Certification is interpreted by consumers as an indication that an independent third party has reviewed the facility, production procedures and ingredients. You wouldn’t write that a product is certified organic if you didn’t have independent certification. The gluten free certification procedures and standards from an independent group like The Gluten Free Certification Organization run by the Gluten Intolerance Group of North America is clearly detailed on their web site. http://www.gfco.org
Although your use of the word certification in your press release should be corrected and withdrawn, I would encourage Post to consider another path – adopting independent certification. To give you an indication of consumers of gluten free products view of independently certified products vs. manufacturers’ own gluten free claims, I have copied some recent comments from the Gluten Intolerance Group of North America Facebook page. Gluten free consumers are very savvy shopper who spend many hours every week reading labels and calling food companies to ensure that they are avoiding gluten. As you can see, they recognize and deeply appreciate the value of independent certification. [Gluten Intolerance Group Face Book quotes inserted].
Thanks again for your response. (Eric, NY)
Ms Brains- Mennes’ response: “Post stands by its statement and had implemented rigorous procedures and testing to insure our Pebbles products are gluten free. Thank you for your inquiry, we value our consumer feedback.”

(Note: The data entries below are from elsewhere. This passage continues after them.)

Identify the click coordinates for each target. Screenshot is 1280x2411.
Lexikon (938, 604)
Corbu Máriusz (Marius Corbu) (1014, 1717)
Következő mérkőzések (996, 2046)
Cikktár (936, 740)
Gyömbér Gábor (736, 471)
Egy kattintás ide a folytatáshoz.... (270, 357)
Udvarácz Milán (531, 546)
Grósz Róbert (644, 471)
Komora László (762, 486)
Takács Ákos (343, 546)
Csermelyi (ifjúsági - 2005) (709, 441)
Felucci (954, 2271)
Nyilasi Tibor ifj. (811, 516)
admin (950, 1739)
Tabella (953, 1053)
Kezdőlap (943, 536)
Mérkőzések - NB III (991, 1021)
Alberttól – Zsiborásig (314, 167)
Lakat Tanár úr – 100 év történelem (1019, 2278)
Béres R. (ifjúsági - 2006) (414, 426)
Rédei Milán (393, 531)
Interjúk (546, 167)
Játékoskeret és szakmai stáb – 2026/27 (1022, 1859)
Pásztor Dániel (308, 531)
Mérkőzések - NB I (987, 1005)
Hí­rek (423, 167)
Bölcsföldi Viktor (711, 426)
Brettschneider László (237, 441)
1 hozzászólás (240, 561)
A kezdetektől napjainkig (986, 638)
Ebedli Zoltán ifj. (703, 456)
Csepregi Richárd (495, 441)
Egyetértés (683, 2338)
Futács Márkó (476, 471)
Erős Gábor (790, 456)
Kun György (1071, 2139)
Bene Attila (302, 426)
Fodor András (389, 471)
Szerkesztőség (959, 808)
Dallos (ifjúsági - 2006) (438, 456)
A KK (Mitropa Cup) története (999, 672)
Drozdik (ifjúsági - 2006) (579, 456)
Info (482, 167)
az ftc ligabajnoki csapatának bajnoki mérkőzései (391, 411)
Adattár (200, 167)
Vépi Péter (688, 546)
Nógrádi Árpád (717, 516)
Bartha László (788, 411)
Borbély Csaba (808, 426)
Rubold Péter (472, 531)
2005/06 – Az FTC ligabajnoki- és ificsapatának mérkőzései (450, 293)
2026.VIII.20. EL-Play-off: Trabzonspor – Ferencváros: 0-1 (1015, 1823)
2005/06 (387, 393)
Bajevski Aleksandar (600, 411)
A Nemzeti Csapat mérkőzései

Clearly POST knows celiacs trust the words “Certified Gluten Free”. Even though they have implemented the processes that should keep their products safe, they have not told me what their testing standard is. And since the FDA has no definition I don’t know if I can trust this product anymore than I can trust others that are jumping at the chance to add gluten-free to their label and make a buck off me and my child. Gluten Free is everywhere and continues to grow. I have heard that when the big companies are labeling gluten-free, then the price of gluten-free food will come down. How POST is going about advertising the Pebbles as gluten free makes me angry. They are lining their pockets at the expense of my trust and my child’s health. For me this announcement by POST is bends the truth a lot and is deceptive advertising. I don’t think I we should support products or companies that use this type of misleading advertising. I wonder if the Federal Trade Commission would agree this is not truth in advertising and is misleading advertising.